There are two elements here:  your walk and your talk. Do you obey God’s commands?  Of course the pietist in you wants to say, “No, I don’t obey like I should.”  Okay. Do you strive for obedience? Does your life match up with what God says it should? How do you know?  Do you love God (Deut. 6:5)? Do you honor your neighbor? Do you give your tithe to God (Mal. 3:8)?  Or do you excuse yourself because of extenuating circumstances? It’s easy to explain things away and, in fact, forgo obedience to your Savior. Jesus has just listed attributes of one who is blessed and in the kingdom of God.  But these virtues culminate in obedience to God’s law.  If you say you have faith but don’t have works, your faith is dead (James 2:20). If this brings conviction to you, good.  Confess your sin and repent of your dead works.

If you feel burdened because you forgot to put a plastic bottle in the recycle bin and put it in the trash bin instead, then you have another problem: you don’t know the law of God. You are required to obey God’s law; but you are not required to obey what is not God’s law. The Pharisees tithes of their spice rack with things like mint and cumin and burdened others to do so.  Where did God’s law say that?  Nowhere.  But the sheeple who didn’t know what God had said would be led astray. You’re only required to obey God’s law.

I know that still sounds like a lot.  How can your righteousness exceed that of the Scribes and Pharisees? Through the Holy Spirit.  Romans 8:2-6.  Within all men there is a law working. It is either the law of the Holy Spirit of life or it is the law of sin and death. Guess what?  It’s the same law; the difference how the law is working.  We could not obey the law as carnal men; its requirements were too great (v. 3a).
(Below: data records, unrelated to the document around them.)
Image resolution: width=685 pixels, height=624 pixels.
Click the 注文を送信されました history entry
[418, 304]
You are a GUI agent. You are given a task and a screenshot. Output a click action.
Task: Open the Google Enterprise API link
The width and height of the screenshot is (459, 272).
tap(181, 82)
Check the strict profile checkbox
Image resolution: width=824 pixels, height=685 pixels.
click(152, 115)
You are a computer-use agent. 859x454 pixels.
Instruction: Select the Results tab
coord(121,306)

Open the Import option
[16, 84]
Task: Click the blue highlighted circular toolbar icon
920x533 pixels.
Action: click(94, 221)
Jesus came in sinful flesh and broke the power of sin to control men (v. 3b). Now that we are united to Christ and empowered by the Holy Spirit, we are able to fulfill the law in ways that men before could not (v. 4).
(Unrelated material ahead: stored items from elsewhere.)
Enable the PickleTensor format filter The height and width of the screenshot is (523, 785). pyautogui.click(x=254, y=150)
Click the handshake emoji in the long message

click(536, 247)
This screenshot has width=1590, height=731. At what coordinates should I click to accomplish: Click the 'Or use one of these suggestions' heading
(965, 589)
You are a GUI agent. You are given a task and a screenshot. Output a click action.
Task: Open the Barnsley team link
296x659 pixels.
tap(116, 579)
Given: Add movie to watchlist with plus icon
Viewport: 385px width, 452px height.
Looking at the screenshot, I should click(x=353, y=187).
To the sinner, at best he utilizes the law in an attempt to manipulate God.  “I’ll do these things and He will give me that.”  But the foundational attitude is pride, which is a sin against God. That man is prevented, by the law, from coming to God because he has no power to come to Him.  But to the righteous, the law is a gift of grace.  It teaches us how to love God and how to love our neighbor (Rom. 13:8). It’s not that we use the law as a ladder to get to God; we’ve already been brought to Him through Christ by the Holy Spirit.  The law (the breath of the Spirit) protects us from harm (Ps. 119:92); it guides us in righteousness (Prov. 6:23).  You are not bound to be perfect in order to be in the kingdom; Jesus has fulfilled that obligation already.  You are required to walk faithfully, repent daily, and submit as you grow.
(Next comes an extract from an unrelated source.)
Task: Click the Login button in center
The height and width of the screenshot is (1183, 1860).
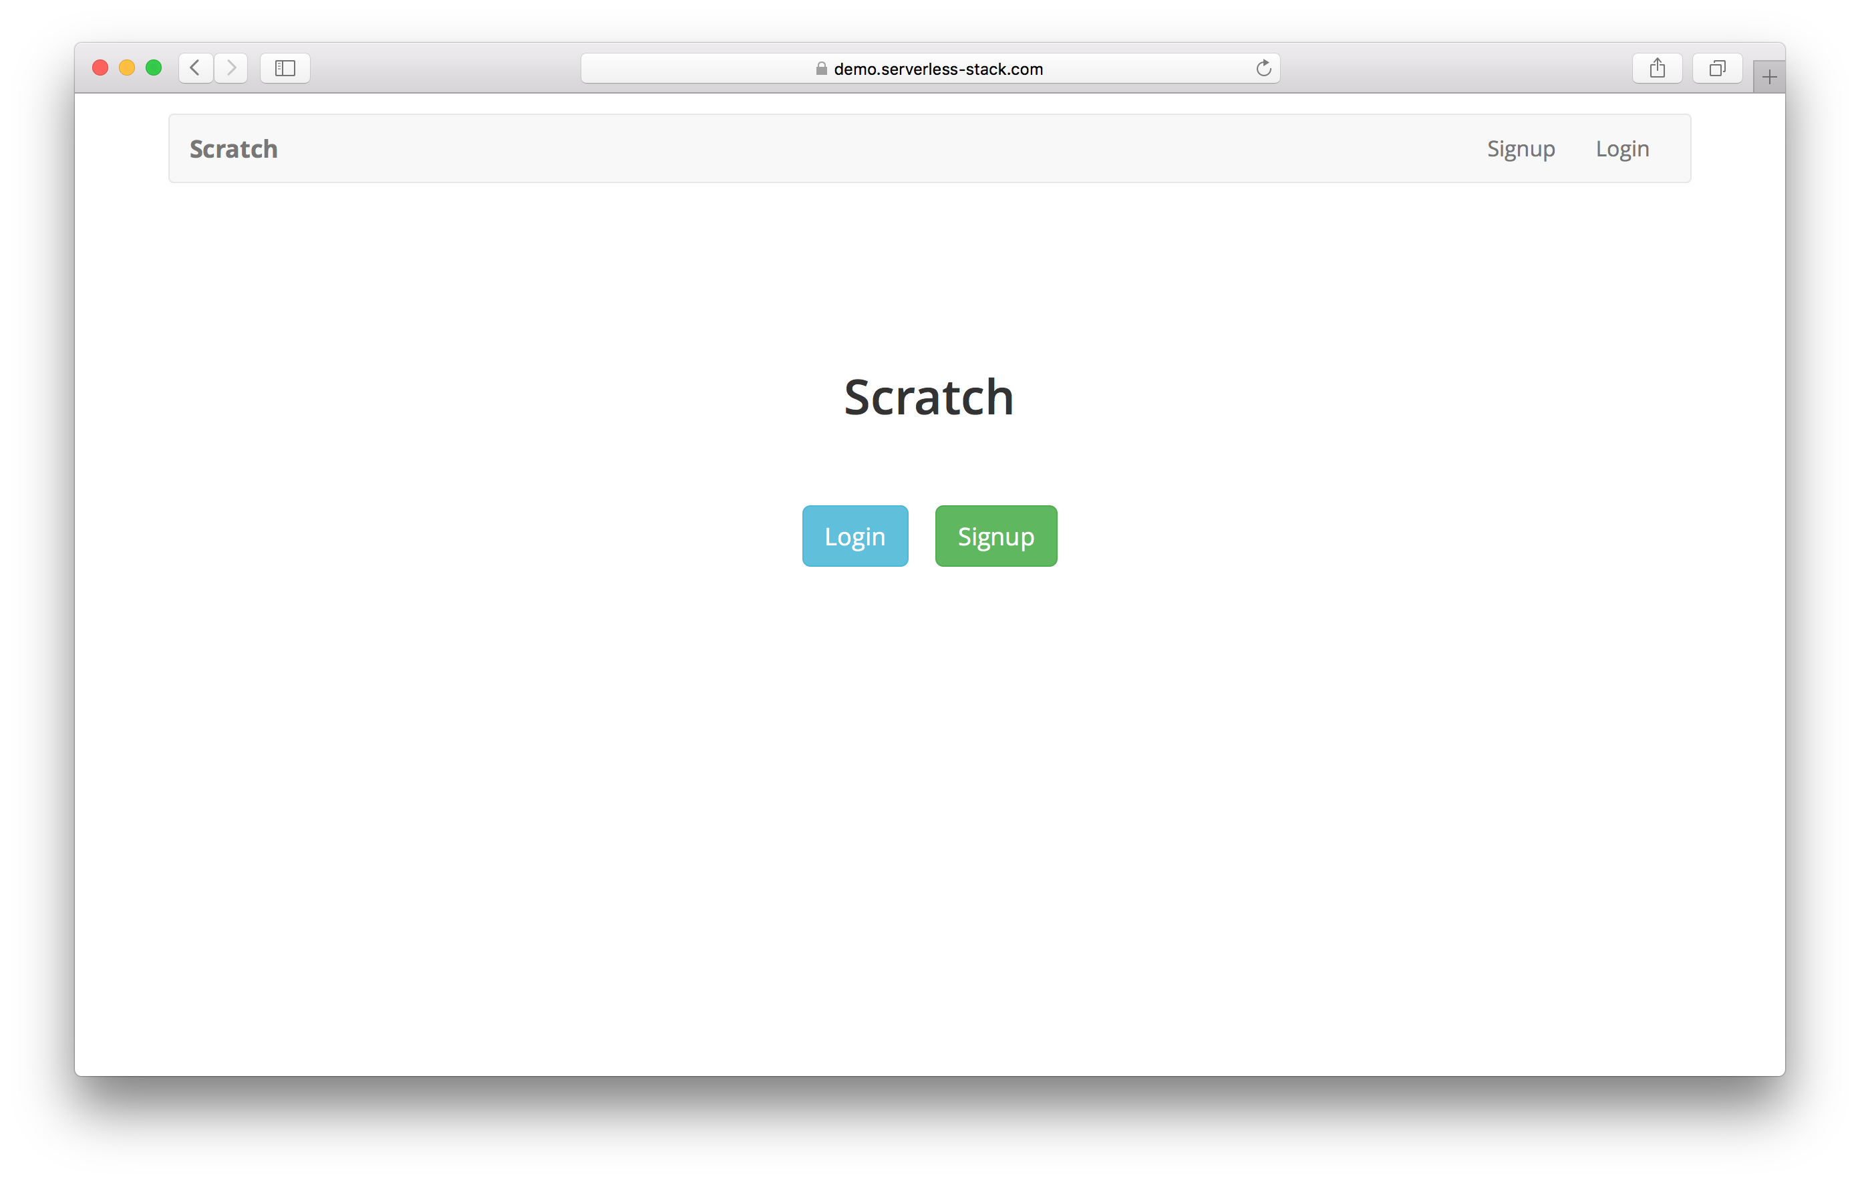Action: (854, 536)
The problem is when we forgo the law and teach men to do so.  That is why we must be careful with our words.  This is one reason James warns that men should not strive to be teachers, knowing they will receive a stricter judgment.  If you inadvertently sin by neglecting one of the commands, in time the Holy Spirit will convict you of your sin.  The problem lies when we neglect an aspect of the law and tell others to do the same.  This is where things get difficult.  It’s hard to teach or proclaim God’s law to others.  But the understanding is that the disciples of Jesus will teach what they practice.  That’s again why it’s important to know the law of God and be open to further applications of God’s law that you might not have thought about before.

 


[i] Greg Bahnsen, quoting Ernest Kevan’s, The Moral Law (God’s Law), p. 70, in Theonomy in Christian Ethics, p. 59.